This is part of an interview series with Antti Jogi Poikola – an expert in digital collaboration and urban development.
Joakim Breitenstein (JB): In the previous post we discussed technical and process related challenges of feedback in urban planning. Another challenge is how different stakeholders are not willing to give up their agendas. How could we get more concrete outcomes of dialogue in urban planning?
Antti Jogi Poikola (AJP): Current debate is often about concrete plans. These plans are created by planners or consultants who have made significant assumptions before public debate even begins. This might not be the best and most efficient way to progress in dialogue. We should increasingly discuss initial assumptions in addition to debating competing ideas. These initial assumptions can be either factual or based on personal values.
JB: What do you mean by these initial assumptions exactly?
AJP: Let’s take the idea of transforming Helsinki’s central motorways into boulevards as an example. We have two competing ideas for organizing car traffic in an area – A; a boulevard and B; a motorway. In this case the initial assumptions could be 1; there will be less private car traffic in the future and 2; there will be more private car traffic in the future. Besides discussing which plan is better (boulevard vs. motorway), the community should discuss different initial assumptions (such as private car traffic will decrease/increase). This would allow discussing the impact of an idea rather than the plan itself. In this case we should discuss what kind of impact does boulevards and motorways have on our city if private car traffic will either decrease (A+1 vs.

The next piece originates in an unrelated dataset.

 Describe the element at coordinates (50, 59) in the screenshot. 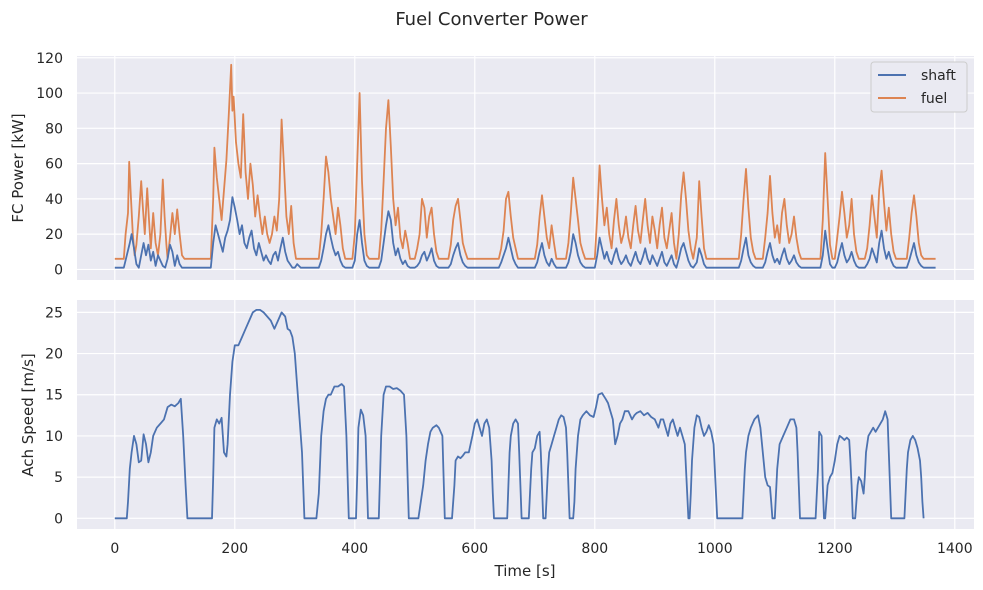

I see `y-tick-label: 120` at that location.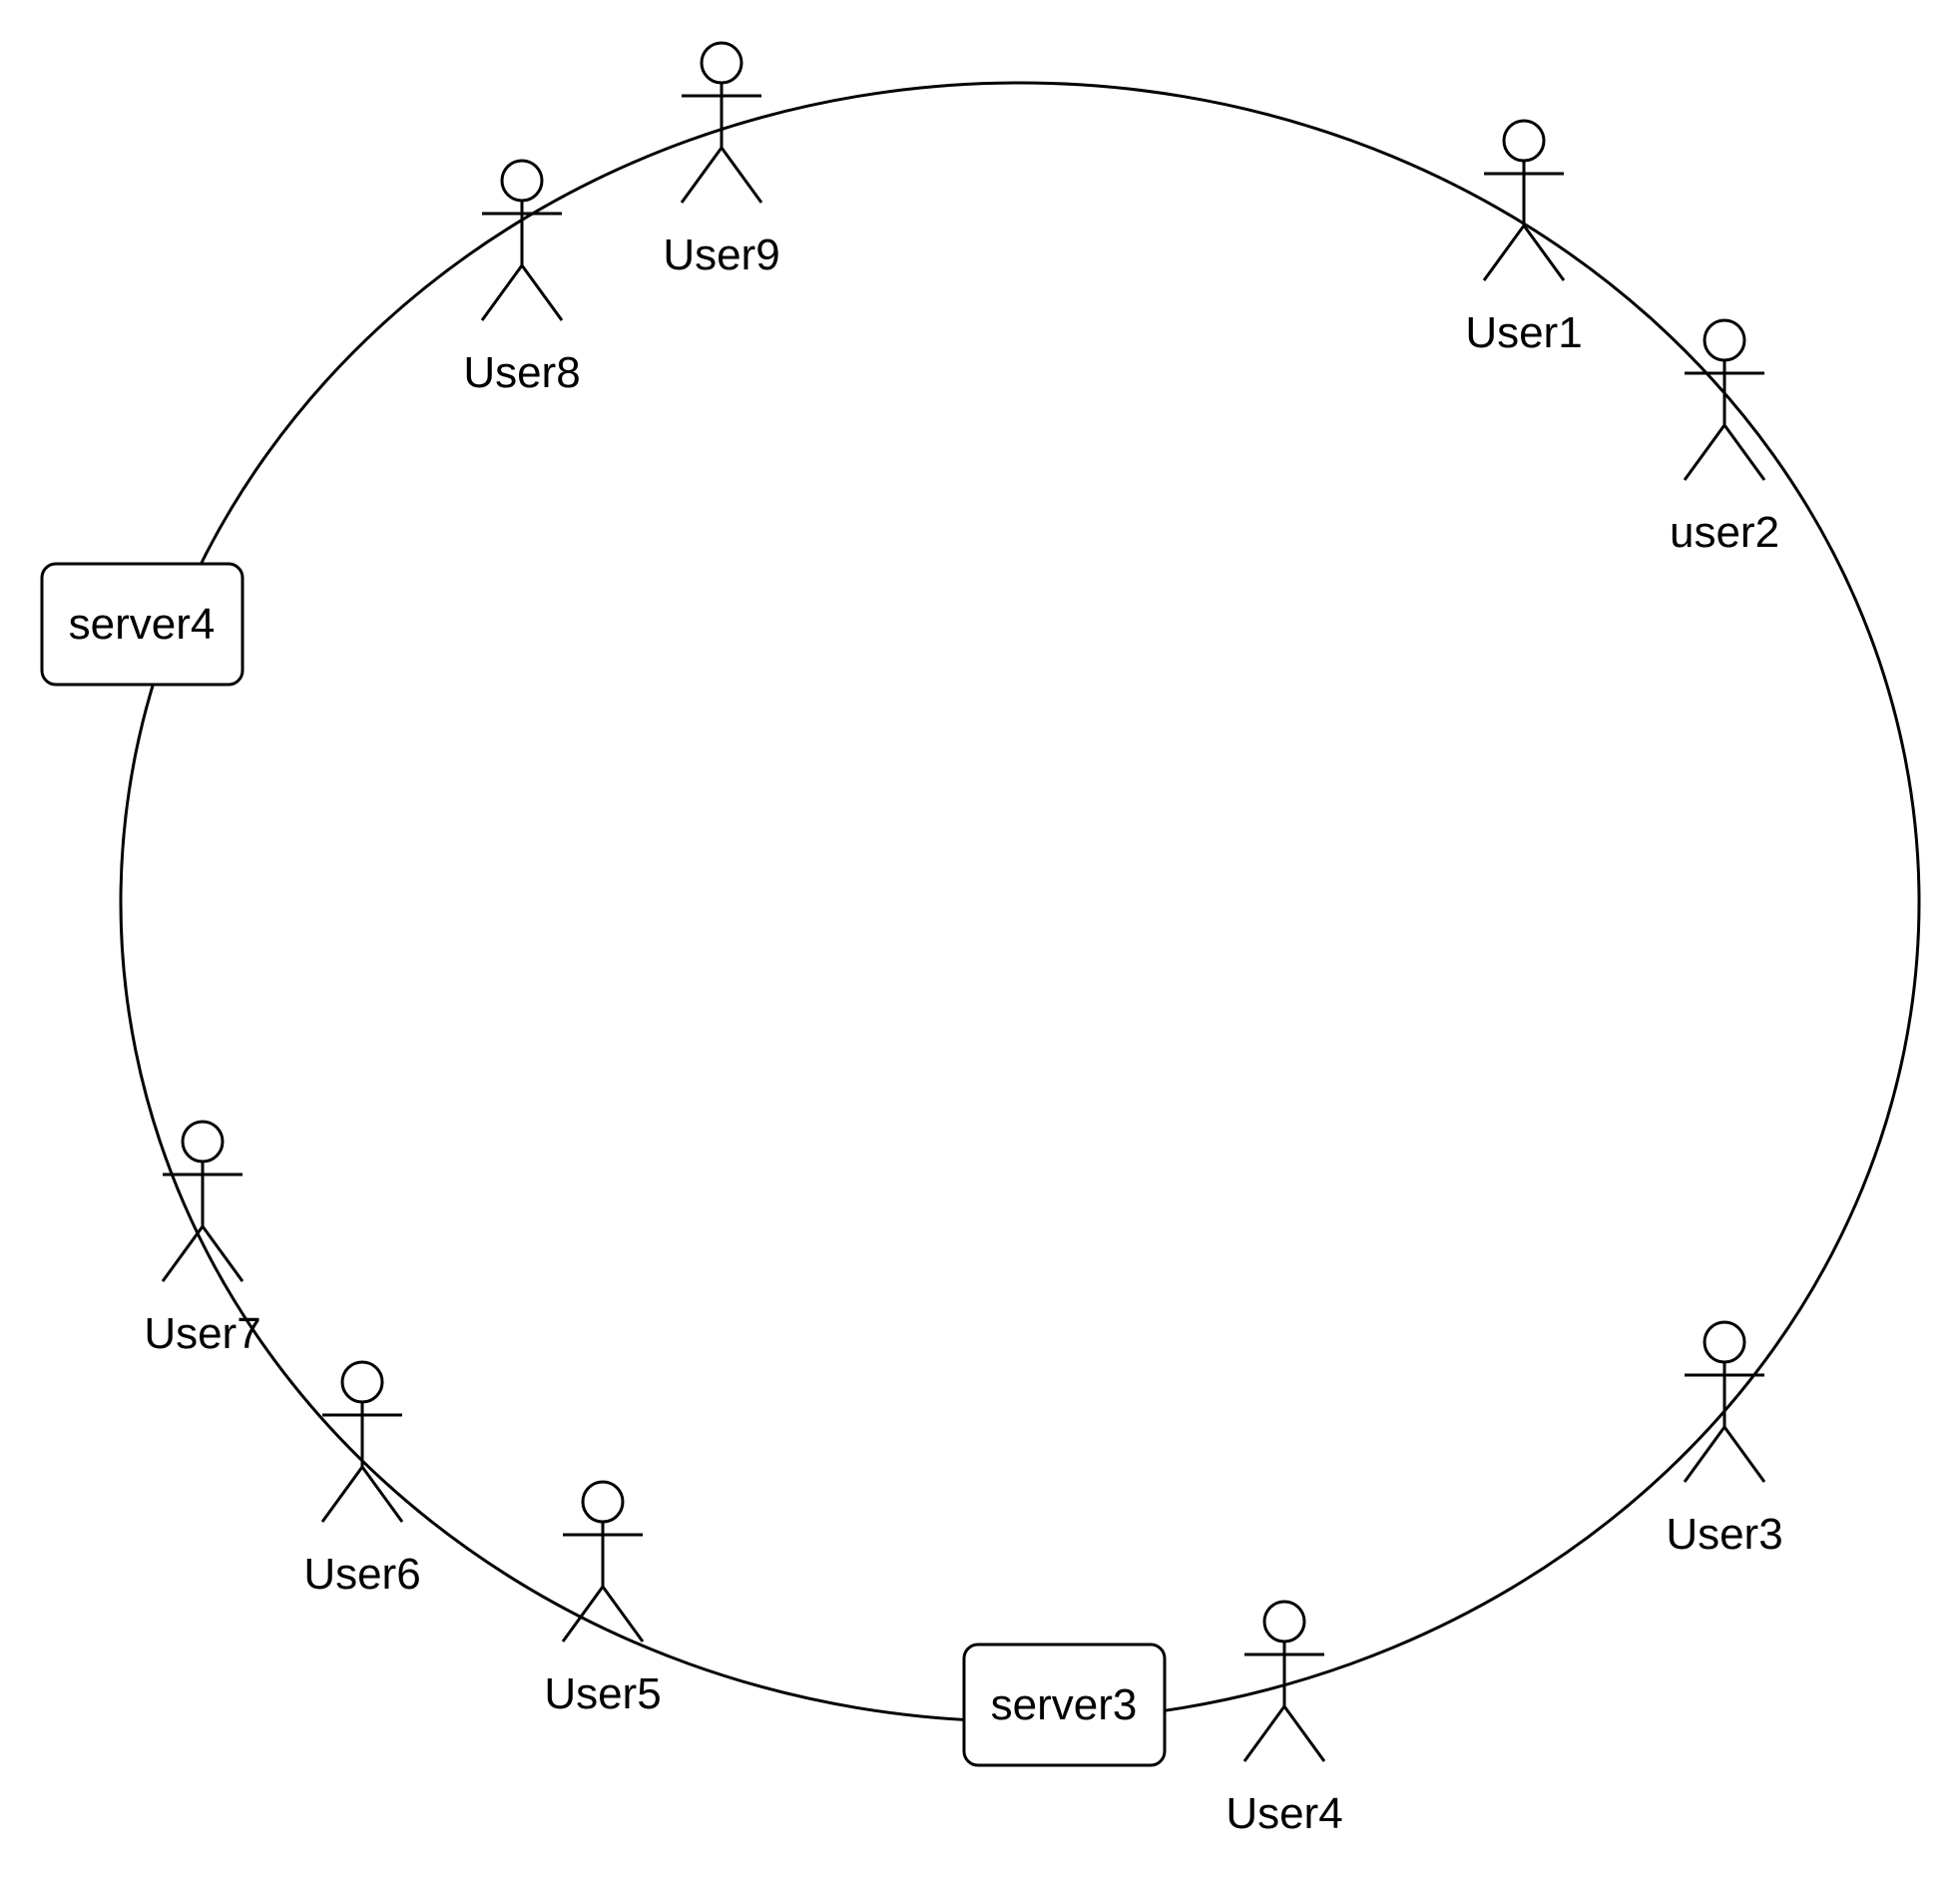 This screenshot has width=1960, height=1884. Describe the element at coordinates (362, 1480) in the screenshot. I see `actor-user6: User6` at that location.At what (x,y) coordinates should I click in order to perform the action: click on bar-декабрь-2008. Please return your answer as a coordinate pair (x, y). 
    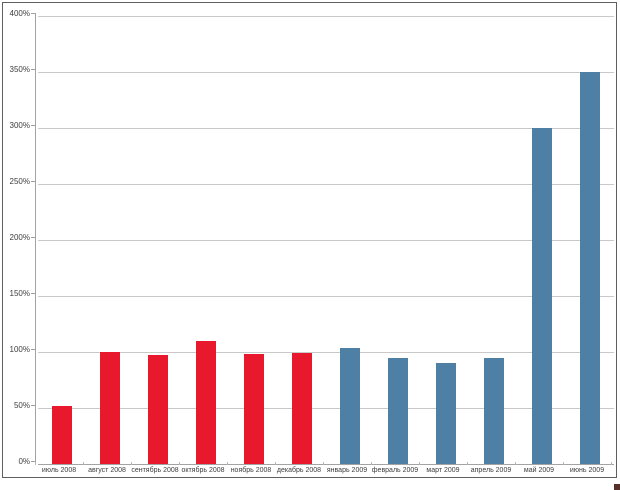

B+1) or increase (A+2 vs. B+2) in the future. Future scenarios would be generated by combining different ideas with different initial assumptions. Based on these scenarios, people would choose what kind of future they want to live in.
Let’s clarify the concept of initial assumptions with the following visualization:
There are people who want boulevards…
…and there are people who want motorways.
We have two competing ideas for organizing traffic in an area – A; a boulevard and B; a motorway.
Instead of debating ideas and plans for concrete solutions…
…we should debate initial assumptions (i.e. future scenarios).
Do we assume that 1; there will be less private car traffic in the future…
…or 2; there will be more private car traffic in the future? Now, let’s test our ideas against our initial assumptions.
Are boulevards (A) or motorways (B) better in a future where private car traffic will decrease (1)? Here it is assumed that boulevards are better because they provide better circumstances for including alternative systems (such as rails and bicycle/pedestrian lanes) in the space reserved for traffic.
How is it if private car traffic will increase (2) in the future? Are boulevards (A) or motorways (B) better? Here it is assumed that motorways are better because they provide better circumstances for handling a growing amount of private cars in the space reserved for traffic.
First, the community decides what kind of future they believe in. Then they test different ideas to support building that future. The goal is to test how different ideas and plans (second column) work together with different initial assumptions and visions about the future (first column) and finally end up with the best combinations (third column). This helps taking discussion towards building a common future rather than arguing about who likes which idea better.
If the discussion is about building boulevards or motorways, we should not focus on who likes which idea better but rather on whether we believe that there will be more or less private car traffic in the future (and other initial assumptions).
JB: How would you sum up the concept of initial assumptions in urban planning?
AJP: If we would focus on debating where we want to go as a community (initial assumptions) instead of arbitrary details (concrete proposals), our political decisions would reach our built environment faster. In other words we would narrow the gap between politics and urban planning. This is an interesting hypothesis but we have to ensure that discussion does not become too political and abstract, that it is still tied to our physical environment and that decisions are made. The most important thing is to change our attitudes but we also need to develop our systems to support a more lean way of working. We need to create decision making tools to support a more continuous and productive dialogue between different stakeholders while still pushing towards common conclusions and decisions.